Identification of Synergistic, Clinically Achievable, Combination Therapies for Osteosarcoma

Abstract

Systemic therapy has improved osteosarcoma event-free and overall survival, but 30-50% of patients originally diagnosed will have progressive or recurrent disease, which is difficult to cure. Osteosarcoma has a complex karyotype, with loss of p53 in the vast majority of cases and an absence of recurrent, targetable pathways. In this study, we explored 54 agents that are clinically approved for other oncologic indications, agents in active clinical development, and others with promising preclinical data in osteosarcoma at clinically achievable concentrations in 5 osteosarcoma cell lines. We found significant single-agent activity of multiple agents and tested 10 drugs in all permutations of two-drug combinations to define synergistic combinations by Chou and Talalay analysis. We then evaluated order of addition to choose the combinations that may be best to translate to the clinic. We conclude that the repurposing of chemotherapeutics in osteosarcoma by using an in vitro system may define novel drug combinations with significant in vivo activity. In particular, combinations of proteasome inhibitors with histone deacetylase inhibitors and ixabepilone and MK1775 demonstrated excellent activity in our assays.

Figure 1. Single-agent activities of 54 therapeutic compounds screened against 5 osteosarcoma cell lines.

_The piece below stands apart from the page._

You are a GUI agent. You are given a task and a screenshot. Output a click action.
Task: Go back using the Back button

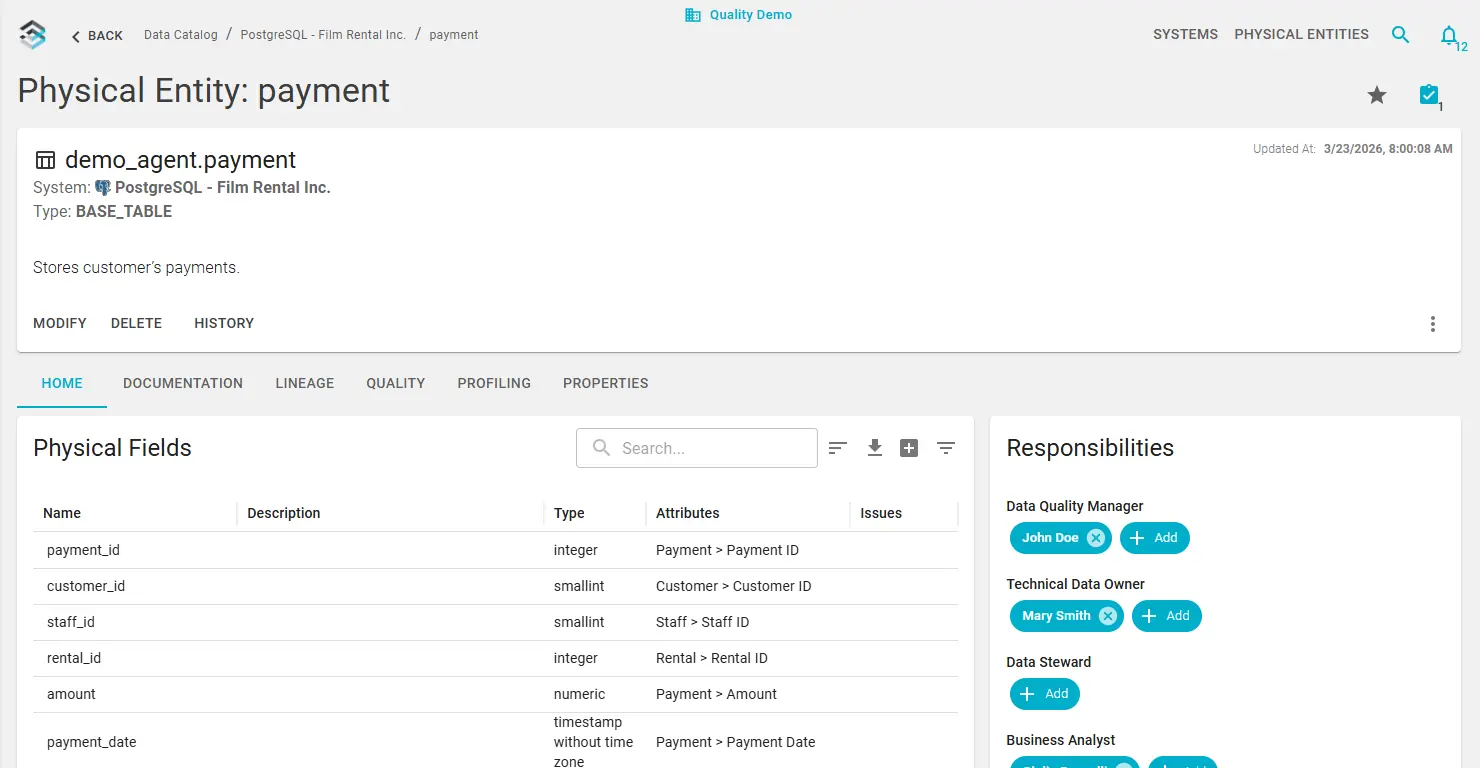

(a) Percent reduction in CellTiter-Glo signal indicating decreased ATP production at 72 hours post-drug treatment (normalized to vehicle controls). (b) Relative fold change in Caspase-Glo signal indicating cell death 24 hours post-drug treatment (normalized to vehicle controls). (c) Immunocytochemistry staining of caspase-3 activity in MG63 cells after 6-hour treatment with GSK923295A (7122 ng/mL) showing caspase-3 up-regulation in response to drug treatment. (d) Top 10 drug candidates with diverse mechanisms-of-action were selected from single-agent screening results to be further evaluated in 45 drug combinations for synergistic effects against pediatric osteosarcoma. N = 3 biological replicates. Scale bar: 20 μm.

Figure 2. Combination screening results.

(a) clustering results showing top combination picks based on FA. (b) FA of the top 6 combinations evaluated in 5 osteosarcoma cell lines using CT-Glo viability assay. (c) CI of the top 6 combinations evaluated in 5 osteosarcoma cell lines using non-constant ratio CI method. (d) single and combination drug-response curves for bortezomib+panobinostat and bortezomib + romidepsin combinations. (e), isobologram analysis of carfilzomib + panobinostat, carfilzomib + romidepsin, MK1775 + ixabepilone, and MK1775 + romidepsin at ED90. *Alternative bortezomib concentrations used with MG63 (5.00, 3.70, 2.74, 2.03, 1.50 ng/mL). **Alternative romidepsin concentrations used with 143B (150, 75.0, 37.5, 18.8, 9.40 ng/mL); Saos2 (25.0, 12.5, 6.25, 3.13, 1.56 ng/mL). ***Alternative ixabepilone concentrations used with U2OS; MNNG/HOS (100, 50.0, 25.0, 12.5, 6.25 ng/mL); MG63 (25.0, 12.5, 6.25, 3.13, 1.56 ng/mL). The exact drug concentrations used are summarized in Supplemental Table S3.

Figure 3. Order-of-addition analysis of the top 6 two-drug combinations assessed in 5 osteosarcoma cell lines FA (a) and CI (b) results using CT-Glo viability assay and non-constant ratio CI method, respectively.

C indicates concurrent treatment, 1: Tx1 given 24 hours prior to T × 2, 2: T × 2 given 24 hours prior to T × 1. (c) combination indices of carfilzomib:romidepsin, carfilzomib:panobinostat, MK1775:romidepsin, MK1775:ixabepilone in panel E averaged across ED80, ED85, ED90, ED95. (d) combination drug-response curves of bortezomib:romidepsin (top) and bortezomib:panobinostat (bottom) reported by CT-Glo. (e) combination drug-response curves of carfilzomib:romidepsin (3:20), carfilzomib-panobinostat (30:14), MK1775:romidepsin (98:20), MK1775:ixabepilone (98:8) reported by CT-Glo. (f) IC50 values of bortezomib:panobinostat and bortezomib:romidepsin combinations in panel A. Statistical comparison used two-way ANOVA with post-hoc Tukey test (d,e) and 2-tail paired t-test (c,f). *P < 0.05, **P < 0.01, ***P < 0.001).

Figure 4. Cytotoxicity of top 6 combinations evaluated in primary MSCs and primary MSC-derived osteoblasts in comparison with osteosarcoma cell lines.